С Кашкетом проделали ту же операцию, а дальше все было в каком-то дыму, разговор тек медленно и расслабленно, чиллам ходил по кругу, я продержался до седьмого, а дальше вынужден был отказаться. Вчетвером мы сидели в темноте, у теплой печки. Энди оказался немецким студентом, путешествующим уже седьмой месяц. В Индию он добрался, пользуясь только наземным транспортом, в доме Рафаэля он живет уже четыре дня, и завтра утром собирается двигать вниз в Джари, затем в Дели, и на родину. С Рафаэлем общаться было труднее – он постоянно отвечал вопросом на вопрос и говорил на ужасном английском с картавым израильским акцентом. Я с трудом понял, что он что-то типа хозяина или владельца этого дома. Нас живо интересовал вопрос размещения и ночлега ввиду уже опустившейся ночи и полного бессилия. Когда я спрашивал у Рафаэля, хозяин он этого дома или нет, тот отвечал что-то вроде: «Что ты имеешь ввиду, хозяин ли я!? Я здесь! Живу в этом доме!? Что я здесь делаю? Ты это имеешь ввиду? Это твой вопрос? Но это совсем другой вопрос!». Вначале нам удавалось разговаривать с ним только при помощи Энди, который оказался адекватным человеком и услужливо переводил нам бред Рафаэля, в котором, видимо, уже научился угадывать смысл. Рафаэль же поминутно повышал голос и вообще говорил с какой-то агрессией, все время чем-то недовольный.

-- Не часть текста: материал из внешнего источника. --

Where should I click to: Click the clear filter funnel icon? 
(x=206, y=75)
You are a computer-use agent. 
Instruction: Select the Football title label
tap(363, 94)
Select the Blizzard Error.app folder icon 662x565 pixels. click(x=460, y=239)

Вот что нам удалось выяснить о нем от него самого, и частично от Энди – Рафаэль непонятно с какого бока является хозяином этого «его» дома и живет в Малане уже год. В сезон он сдает здесь комнаты туристам втридорога, раз в месяц ему из Дели привозят какие-то продукты и шоколадки в Джари, а затем либо он, либо пес знает кто приносит все это сюда в Малану. Рафаэль уже три года в Индии, до этого три года пахал в армии на родине, где у него осталась жена, которая ему не жена, что у него есть хороший итальянский чиллам, а тот, что у меня – полный кал, что у него два местных щенка по имени Бам-Бам и Симба, и они лежат за его спиной в углу, но к ним тоже нельзя прикасаться, но не потому что они придерживаются религиозных убеждений, а потому, что этого не разрешает хозяин.
Рафаэль вообще оказался крайне щепетильным собственником, он все называл «своим», не разрешал ничего трогать и даже чай наливал сам, преподнося это не иначе как акт наивысшей дружбы и превеликого одолжения, с оттенком обязанности, возложенной им же самим на себя, ввиду того, что он тут хозяин. Он постоянно повторял: мой дом, мой чиллам, мои собаки. Все здесь принадлежало ему, вплоть до тебя самого, так как ты был его гость! Манера говорить у Рафаэля была грубая, он поминутно останавливался на полуслове, ожидая, чтобы его поняли, но понять его было чрезвычайно сложно, без минимальной помощи со стороны Энди, который, похоже, и сам от него устал.
Весь словарный запас Рафаэля состоял из нескольких английских слов с постоянным вкраплением в речь слов
Вдруг, на пороге появился местный горец и, прежде чем поздороваться, прокричал: «Бом Булинат!». Пропустив три круга чиллама Рафаэля и усугубив четырьмя своими, он изложил суть визита. Оказывается, Рафаэль и Энди давеча решили полакомиться мясом и заказали у него барана. Горец пришел сказать, что барана он сегодня резать не будет. Чиллам еще несколько раз прошел по орбите вокруг печки, после чего Рафаэль нарушил молчание:
– Милега Анджи, почему?
– Потому что идет снег, – ответил горец.
Чиллам оказался в руках Рафаэля, и он на секунду замолк.
– Почему нельзя зарезать барана под снегом? – спросил Энди, но вопрос остался без ответа.
– Милега, – вмешался Рафаэль, – если я принесу навес и поставлю над бараном, тогда можно?
– Завтра можно, если не будет снега, – ответил горец.
– Бом Булинат! – раздался вопль Рафаэля. На том и порешили.